◆ LIST OF TASKS
a) In the OOMKilled troubleshooting guide, when should logs be collected, and for what reason?
b) Carry the OOMKilled troubleshooting guide forward from its final line, keeping its style.

◆ PROVIDED TEXT
═══
Unexpected OOMKilled event on application pod
TCA 3.2
Note: Collect logs immediately after the issue to avoid log rotation.
For Root Cause Analysis (RCA), open a Broadcom Support case and attach the logs listed below.
Command Outputs from the Cluster:
kubectl get nodes -A -o wide
Kubectl get pods -A -o wide
kubectl get pods -A -o wide grep <problematic pod name>
kubectl describe pod <problematic pod name> -n <namespace>
kubectl get pod <problematic pod name> -n <namespace> -o yaml
kubectl get pod <problematic pod name> -n <namespace> -o jsonpath='{.spec.containers[*].resources}'
kubectl logs <problematic pod name> -n <namespace> --previous
kubectl logs <problematic pod name> -n <namespace>
kubectl get events -A
kubectl get pods --all-namespaces -o json | jq -r '.items[] | {pod: .metadata.name, namespace: .metadata.namespace, uid: .metadata.uid, containers: .status.containerStatuses[]}'
kubectl top pod -n <problematic pod namespace>
Log into the Node where the Pod was running and collect outputs from Guest OS of the Node:
Inside the TKG node VM where pod was running:
kubectl top node
Now switch to root user:
crictl ps -a
crictl pods
crictl ps -a | grep <problematic pod name>
crictl ps -q
crictl ps -q | xargs -n 1 crictl inspect | grep -E "id|pid"
═══
◆ DATA SUPPLIED
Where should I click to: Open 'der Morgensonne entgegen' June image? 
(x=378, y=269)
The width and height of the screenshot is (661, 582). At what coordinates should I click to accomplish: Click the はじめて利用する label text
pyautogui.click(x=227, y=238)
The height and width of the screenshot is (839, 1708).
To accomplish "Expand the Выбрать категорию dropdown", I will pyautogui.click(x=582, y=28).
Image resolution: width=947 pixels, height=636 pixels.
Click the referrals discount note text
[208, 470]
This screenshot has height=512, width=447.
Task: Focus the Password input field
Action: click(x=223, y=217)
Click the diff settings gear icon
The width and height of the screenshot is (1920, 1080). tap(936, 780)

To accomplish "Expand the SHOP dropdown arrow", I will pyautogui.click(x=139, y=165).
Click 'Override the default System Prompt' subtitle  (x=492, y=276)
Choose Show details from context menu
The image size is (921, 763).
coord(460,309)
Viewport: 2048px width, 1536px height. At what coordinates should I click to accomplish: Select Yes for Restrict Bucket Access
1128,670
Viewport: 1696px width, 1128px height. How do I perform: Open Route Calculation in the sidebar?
═══
◆ ANSWERS TO THE TASKS
a) Immediately after the issue, to avoid log rotation.

b)
ctr -n k8s.io containers list
ctr -n k8s.io containers list | grep gwpmm
ps -ef
ps -aux
ps -e -o pid,ppid,user,args
dmesg
dmesg -T
dmesg -T | grep -i oom
dmesg -T | grep -i kill
journalctl
journalctl -u kubelet
journalctl -u containerd
journalctl --since "48 hours ago"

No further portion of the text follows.